=== YOUR TASK ===
Set down, exactly as they appear, the line containing "Task: Click the Team Explorer people icon" and all subsequent lines through the end of the material below.

<<<<

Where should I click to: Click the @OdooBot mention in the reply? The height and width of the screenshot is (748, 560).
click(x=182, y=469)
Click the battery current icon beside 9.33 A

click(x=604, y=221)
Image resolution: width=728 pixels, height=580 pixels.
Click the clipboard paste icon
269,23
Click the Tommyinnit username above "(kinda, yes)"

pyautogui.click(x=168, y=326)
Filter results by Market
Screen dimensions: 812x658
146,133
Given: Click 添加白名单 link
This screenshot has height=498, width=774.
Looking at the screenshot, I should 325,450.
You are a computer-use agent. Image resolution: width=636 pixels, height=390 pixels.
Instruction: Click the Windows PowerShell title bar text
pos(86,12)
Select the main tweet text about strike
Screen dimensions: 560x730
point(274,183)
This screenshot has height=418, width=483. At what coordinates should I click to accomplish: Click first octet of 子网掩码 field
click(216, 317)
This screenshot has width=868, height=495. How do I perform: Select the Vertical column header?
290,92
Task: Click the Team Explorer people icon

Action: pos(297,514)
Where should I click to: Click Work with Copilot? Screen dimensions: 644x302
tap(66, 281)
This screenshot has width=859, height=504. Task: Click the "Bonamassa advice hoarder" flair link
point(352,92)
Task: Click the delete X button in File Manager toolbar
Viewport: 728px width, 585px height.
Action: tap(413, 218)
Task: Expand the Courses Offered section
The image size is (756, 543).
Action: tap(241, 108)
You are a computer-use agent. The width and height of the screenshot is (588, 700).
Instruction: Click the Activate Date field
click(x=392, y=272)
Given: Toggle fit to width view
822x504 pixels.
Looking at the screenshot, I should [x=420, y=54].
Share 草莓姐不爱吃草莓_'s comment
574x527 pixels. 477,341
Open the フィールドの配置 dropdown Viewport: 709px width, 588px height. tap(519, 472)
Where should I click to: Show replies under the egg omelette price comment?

>>>>

=== TASK SOLUTION ===
Task: Click the Team Explorer people icon

Action: pos(297,514)
Where should I click to: Click Work with Copilot? Screen dimensions: 644x302
tap(66, 281)
This screenshot has width=859, height=504. Task: Click the "Bonamassa advice hoarder" flair link
point(352,92)
Task: Click the delete X button in File Manager toolbar
Viewport: 728px width, 585px height.
Action: tap(413, 218)
Task: Expand the Courses Offered section
The image size is (756, 543).
Action: tap(241, 108)
You are a computer-use agent. The width and height of the screenshot is (588, 700).
Instruction: Click the Activate Date field
click(x=392, y=272)
Given: Toggle fit to width view
822x504 pixels.
Looking at the screenshot, I should [x=420, y=54].
Share 草莓姐不爱吃草莓_'s comment
574x527 pixels. 477,341
Open the フィールドの配置 dropdown Viewport: 709px width, 588px height. tap(519, 472)
Where should I click to: Show replies under the egg omelette price comment?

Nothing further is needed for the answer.